SoftBank Group Corp. may be looking to raise around 2 trillion yen (18 billion U.S. dollars) in an initial public offering (IPO) of its mobile unit with the shares to be listed on the Tokyo Stock Exchange (TSE) by the end of this year, sources with knowledge of the matter said Monday.
According to a potential plan, SoftBank Group, owner of 99.99 percent of its subsidiary SoftBank Corp., will likely hold onto around 70 percent of shares after the IPO on the TSE's Fist Section, expected to happen by the end of the year.
The communications giant is also mulling the idea of having its telecommunications unit going public in London and other overseas markets, possibly at the same time.
SoftBank's billionaire Chief Executive Officer Masayoshi Son is reportedly seeking to raise funds from the stock offering for new investments and the reduction of debt.
SoftBank Group, based in Tokyo, has made a number of overseas acquisitions including U.S. investment company Fortress Investment Group and British semiconductor designer ARM Holdings.
The Japanese telecom giant also holds stakes in U.S. carrier Sprint, as well as stakes in some 1,000 companies including Yahoo!

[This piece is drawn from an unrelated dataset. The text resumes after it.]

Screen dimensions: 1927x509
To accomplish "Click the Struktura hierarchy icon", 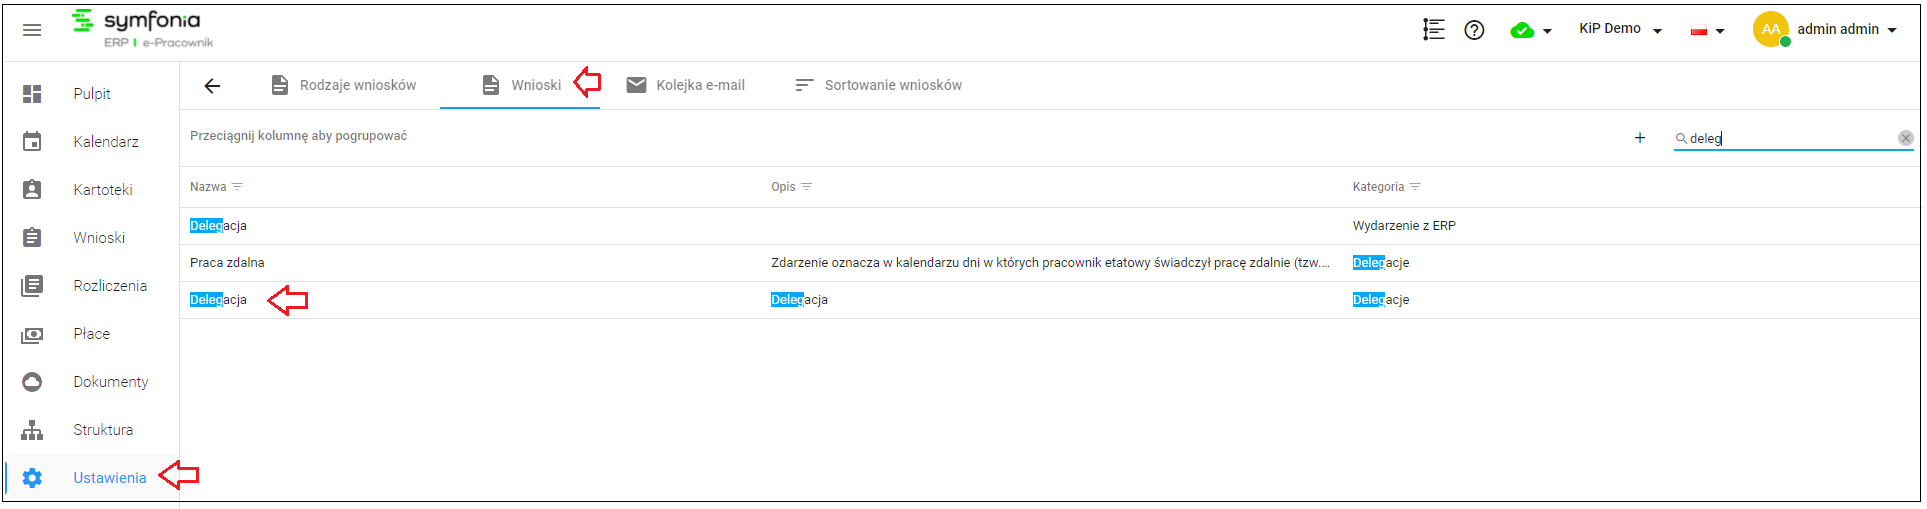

Japan and Alibaba.
The conglomerate said in a statement that various capital options are still being perused.
"We are always studying various capital strategy options. The listing of SoftBank Corp. shares is one such option, but no decision has been made to officially proceed with this course."
Following reports of the possible IPO on Monday, the company's shares advanced 288 yen, or 3.2 percent, to close at 9,223 yen.
Just prior to Donald Trump becoming president in the United States, Son met with the now-leader and said that his firm would invest 50 billion U.S. dollars in startup companies in the U.S. and help create around 50,000 new jobs there.
SoftBank was founded in 1981 and was the first carrier in Japan to offer Apple's iPhone.